DHX9 expression regulates nonstructural protein translation. (A) Mock-transfected HEK293T cells (WT) and cells transfected with the indicated shRNAs were analyzed for DHX9 and GAPDH expression. The cells were infected with CHIKV-nsP1_W258A-NanoLuc (depicted in the upper panel). (B) After 4 h at a nonpermissive temperature (37°C), the nanoluciferase activity was determined in cell lysates and normalized to the protein concentration in the samples. ****, P < 0.0001; **, P < 0.01. (C) HEK293T cells transfected to overexpress HA-DHX9 were infected CHIKV-nsP1_W258A-NanoLuc and maintained at 37°C for 4 h. NsP translation was monitored by quantification of the nanoluciferase activity in the cell lysate, and values were normalized according to the protein content in the sample. The expression of the HA-DHX9 transgene was controlled by immunoblotting the total cell extracts with the indicated antibodies. (D) Parental (WT) or DHX9 CRISPR/Cas9-edited HEK293T cells were transfected with the ΔnsP4 CHIKV replicon (depicted in the upper panel). At 8 h after transfection, cell lysates were analyzed for DHX9, GAPDH, and nsP expression. The band intensity was determined, and the nsP2/GAPDH ratios are indicated.

FIG 10

Model of DHX9-dependent regulation of the alphavirus translation-to-replication switch.

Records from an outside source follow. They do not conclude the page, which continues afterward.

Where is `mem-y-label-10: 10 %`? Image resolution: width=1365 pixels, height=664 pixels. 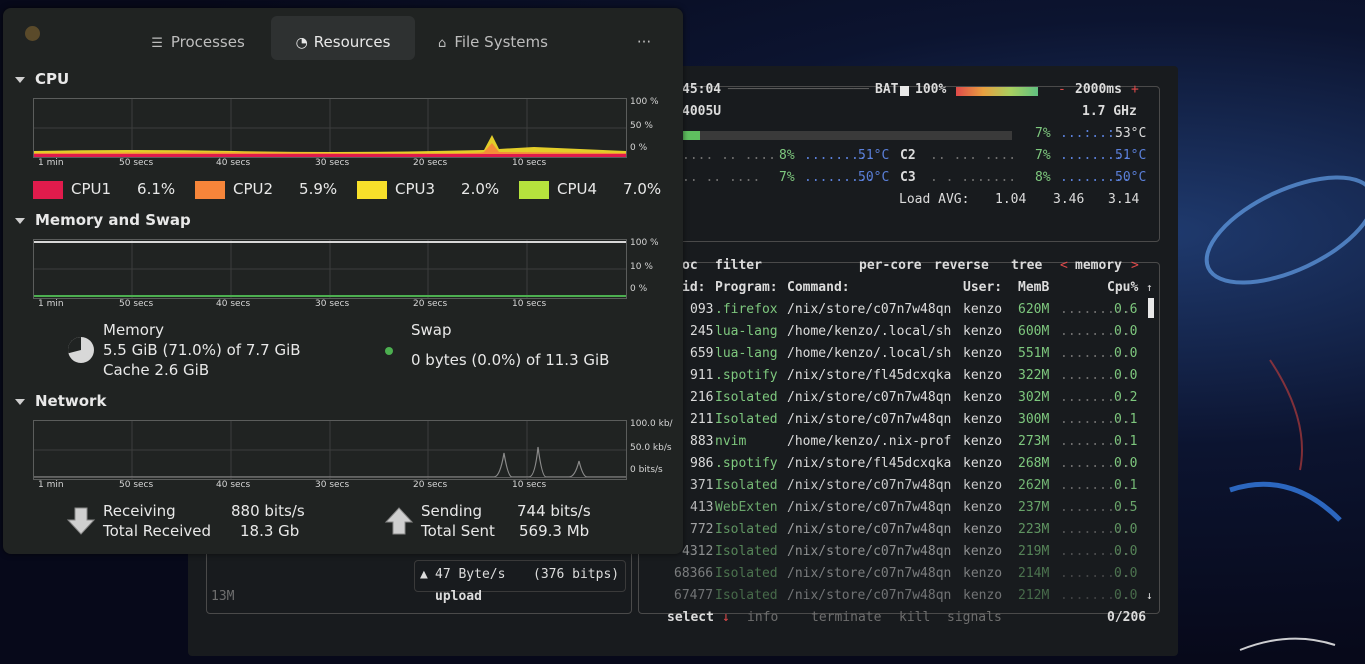
mem-y-label-10: 10 % is located at coordinates (642, 267).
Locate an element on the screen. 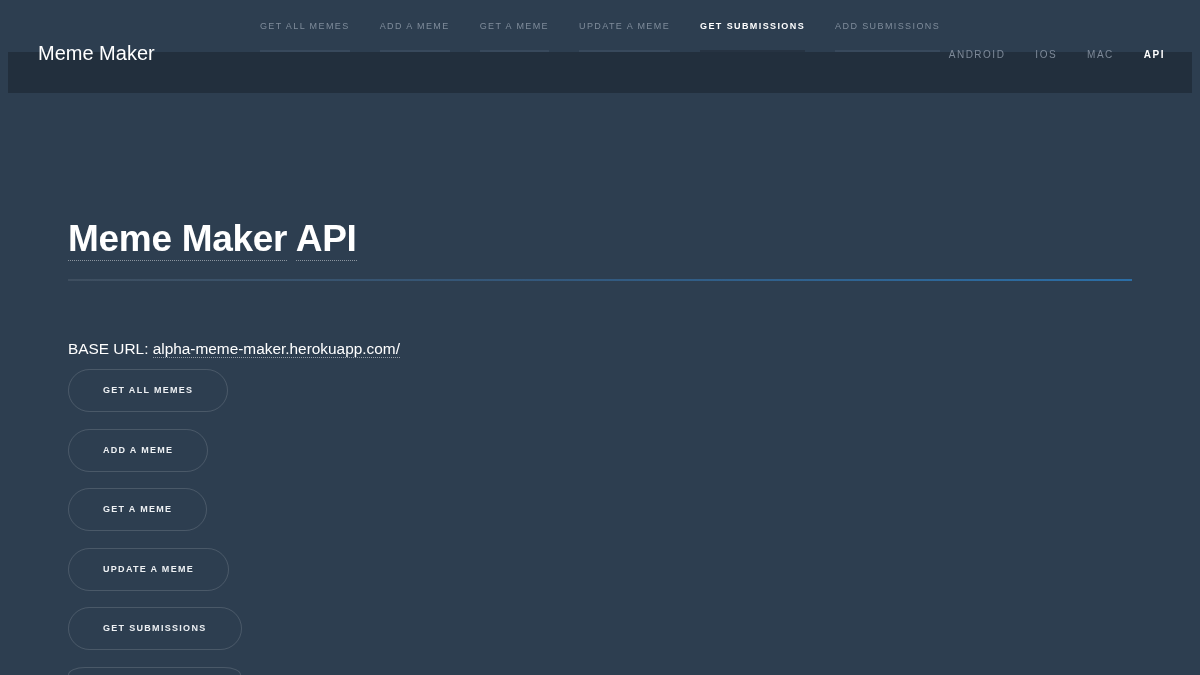 The image size is (1200, 675). title-link: API is located at coordinates (326, 239).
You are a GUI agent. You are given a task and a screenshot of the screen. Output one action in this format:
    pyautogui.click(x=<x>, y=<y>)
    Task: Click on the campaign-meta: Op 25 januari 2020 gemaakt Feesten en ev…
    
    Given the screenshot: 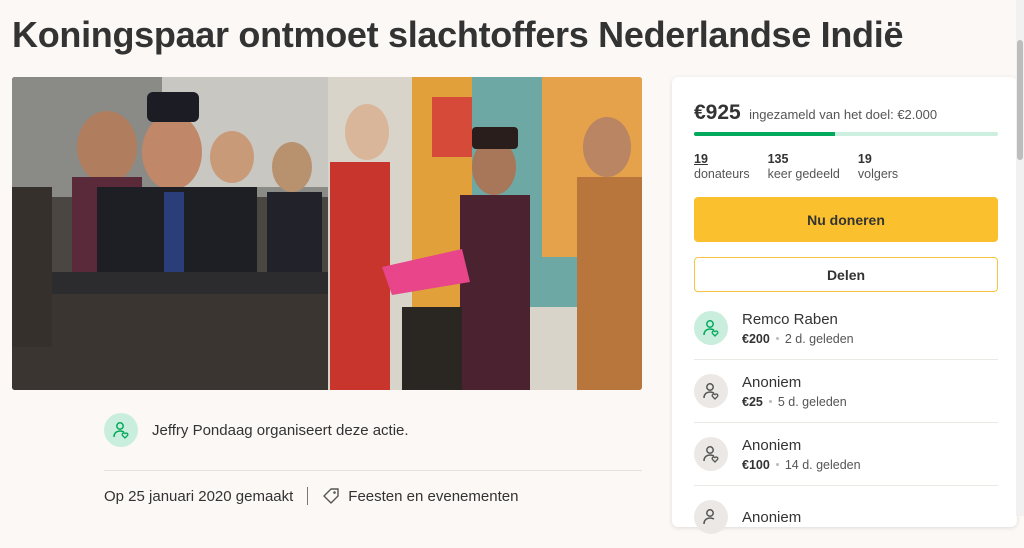 What is the action you would take?
    pyautogui.click(x=311, y=496)
    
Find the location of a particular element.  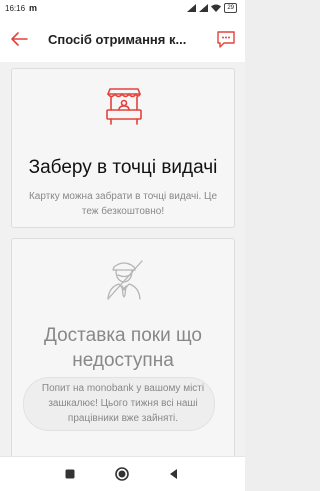

wifi-icon is located at coordinates (216, 8).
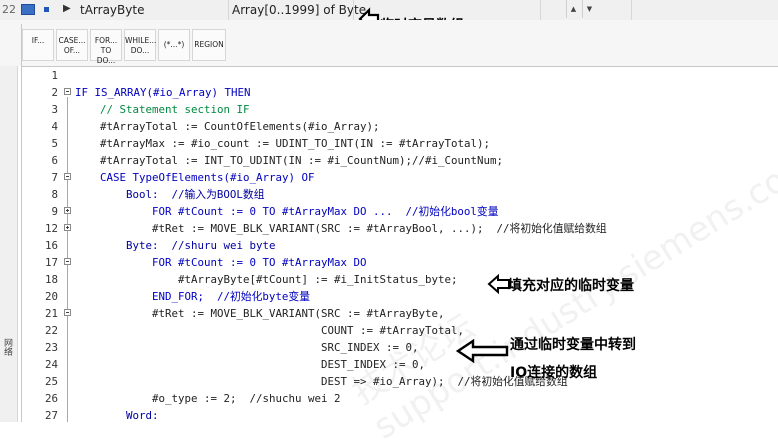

DHX9 is recruited to the plasma membrane-bound replication complexes through interactions with the HVD domain in nsP3, where it enhances nsP translation. As translation and nsP precursor cleavage proceeds, the concentration of mature nsP2 increases, accounting for DHX9 unloading from the replication complex and redirection to proteasomal degradation. In the absence of DHX9, translation is shut down, and replication starting with (–)RNA synthesis is favored. G3BP recruitment to replication complexes is depicted in this model.